The fact that England shows so strongly in Murray’s exercise  gives the lie  to  the common representation of the  English  as  unintellectual. Moreover,  there is much more to human intellectual accomplishment than the fields covered by Murray,  most notably the writing of  history and the social sciences,  areas in which England has  been at the forefront throughout the modern period: think Gibbon,  Macaulay,  Herbert Spencer and Keynes.

England – the saviour of the Reformation

The Reformation is one of those very rare events which may legitimately be described as seminal. Whether it was, as has often been claimed, the engine which drove the commercial and industrial revolutions of the seventeenth and eighteenth centuries is debatable, even dubious. It may or may not have been responsible for the spirit of intellectual enquiry which began in the sixteenth century – I favour the spread of knowledge through the invention of printing. What is not in doubt is the fillip it gave to the development of Europe’s kingdoms and principalities becoming political islands unto themselves. After Luther and Calvin the ideal of a European unity called Christendom was done. The Protestant parts of Europe were faced with the forces of the Counter-Reformation. Princes and peoples were forced to decide where they stood. The map of modern Europe began to take shape.

Read a general history of the Reformation and England will probably play a small role. This is a mistake for one very potent reason: England was the most important kingdom to go Protestant. Had she not embraced the Protestant cause, it is dubious whether the Reformation would have succeeded. Spain and France, the two most powerful continental kingdoms stayed loyal to the Catholic Church and wielded the Counter Reformation’s sword with enthusiasm and energy. The Emperor remained Catholic. Apart from England, the Protestant cause was alive only in the Netherlands, where it was ominously threatened by the Spanish, sundry German states all of which were too small to be of account on their own and in Scandinavia, peopled by few and on the periphery of Europe.

England preserved the Protestant Reformation firstly by simply being an important European power which was  Protestant. While England was Protestant, the Catholic world knew that Protestantism was seriously alive. This knowledge also gave heart to continental Protestants. England’s second contribution was practical: in the vitally important years of the sixteenth century she gave aid in men and money to the fledgling Protestant States of the continent, particularly to the Netherlands, an irony which will not be lost on those with a knowledge of English/Dutch relations in the next century. Her third and last contribution was the American colonies. Protestantism was given a refuge across the sea. No longer could popes and Catholic monarchs dream of expunging  the heresy by simply cleansing Europe.

Why did England turn so easily to Protestantism? The answer is threefold: John Wyclif, anti-clericism and a long history of Royal resistance to papal authority.

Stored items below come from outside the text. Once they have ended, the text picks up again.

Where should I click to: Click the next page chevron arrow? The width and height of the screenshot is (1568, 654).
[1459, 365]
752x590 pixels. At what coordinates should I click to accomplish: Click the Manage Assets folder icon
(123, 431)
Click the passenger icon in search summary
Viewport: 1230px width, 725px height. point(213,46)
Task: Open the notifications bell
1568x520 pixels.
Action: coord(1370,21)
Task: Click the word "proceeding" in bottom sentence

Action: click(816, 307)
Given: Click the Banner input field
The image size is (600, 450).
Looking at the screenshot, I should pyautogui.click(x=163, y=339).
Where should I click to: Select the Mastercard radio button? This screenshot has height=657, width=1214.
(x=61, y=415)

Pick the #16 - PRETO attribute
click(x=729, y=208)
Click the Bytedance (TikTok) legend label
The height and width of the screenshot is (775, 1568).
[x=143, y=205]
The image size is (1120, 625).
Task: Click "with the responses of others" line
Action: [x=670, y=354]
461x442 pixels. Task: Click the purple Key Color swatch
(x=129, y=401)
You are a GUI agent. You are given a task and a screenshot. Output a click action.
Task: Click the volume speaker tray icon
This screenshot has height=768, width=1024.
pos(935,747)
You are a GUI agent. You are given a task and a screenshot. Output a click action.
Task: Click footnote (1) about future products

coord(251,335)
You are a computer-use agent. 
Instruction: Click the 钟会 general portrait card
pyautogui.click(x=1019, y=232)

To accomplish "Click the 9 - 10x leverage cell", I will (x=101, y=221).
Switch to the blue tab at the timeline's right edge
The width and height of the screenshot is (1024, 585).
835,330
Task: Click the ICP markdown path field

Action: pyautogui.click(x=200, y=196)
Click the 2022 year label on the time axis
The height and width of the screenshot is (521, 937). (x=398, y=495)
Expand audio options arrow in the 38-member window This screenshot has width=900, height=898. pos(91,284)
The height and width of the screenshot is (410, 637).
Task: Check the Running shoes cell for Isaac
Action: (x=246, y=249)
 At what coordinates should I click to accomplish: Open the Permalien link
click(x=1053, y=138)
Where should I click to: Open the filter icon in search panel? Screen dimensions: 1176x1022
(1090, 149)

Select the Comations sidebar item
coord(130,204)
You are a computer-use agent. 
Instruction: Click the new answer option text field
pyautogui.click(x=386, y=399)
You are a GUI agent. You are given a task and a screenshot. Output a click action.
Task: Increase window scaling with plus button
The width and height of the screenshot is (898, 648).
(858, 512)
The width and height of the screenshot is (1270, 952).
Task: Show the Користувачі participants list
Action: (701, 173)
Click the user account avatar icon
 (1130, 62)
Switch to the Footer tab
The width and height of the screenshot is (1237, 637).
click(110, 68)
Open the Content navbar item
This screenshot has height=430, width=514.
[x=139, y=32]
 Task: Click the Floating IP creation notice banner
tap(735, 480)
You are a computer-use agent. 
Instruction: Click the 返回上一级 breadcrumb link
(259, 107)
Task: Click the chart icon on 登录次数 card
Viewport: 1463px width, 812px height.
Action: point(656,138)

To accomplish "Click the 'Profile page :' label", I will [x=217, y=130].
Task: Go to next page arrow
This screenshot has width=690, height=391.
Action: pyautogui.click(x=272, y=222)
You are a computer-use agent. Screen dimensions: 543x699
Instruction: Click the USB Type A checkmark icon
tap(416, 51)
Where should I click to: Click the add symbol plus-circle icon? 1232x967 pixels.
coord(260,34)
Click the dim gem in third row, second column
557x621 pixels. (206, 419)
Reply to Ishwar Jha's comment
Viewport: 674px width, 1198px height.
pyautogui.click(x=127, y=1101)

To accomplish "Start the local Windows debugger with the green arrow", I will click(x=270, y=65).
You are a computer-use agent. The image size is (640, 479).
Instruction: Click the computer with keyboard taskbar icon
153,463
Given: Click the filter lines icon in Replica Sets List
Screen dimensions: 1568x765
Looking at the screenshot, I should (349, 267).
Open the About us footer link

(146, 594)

Wyclif and his followers actually embraced the theological and practical foundations of the Reformation in the second half of the fourteenth century, one hundred and fifty odd years before Luther pinned his theses on the door of the  castle church of Wittenberg. Wyclif questioned the reality of  transubstantiation (the Catholic belief that the bread and  wine at Communion turn literally into the body and blood of Christ), he attacked the authority of the pope, he railed against the abuses of simony and indulgences. He advocated a  bible in English and either he or his followers, the Lollards, produced a complete translation before the end of  the fourteenth century. Lollardy was officially suppressed early in the next century, but their ideas lingered, both here and abroad.

Wyclif’s ideas had very wide appeal. This owed more to a deep-rooted English anti-clericism, than any theological  niceties. (The English have never been a deeply religious race). Add in the long history of English kings resisting  Papal meddling in the affairs of England and the mistrust of foreigners natural to the average Englishman, stir the  mixture and one can readily see that when the Reformation came England was culturally predisposed to accept it.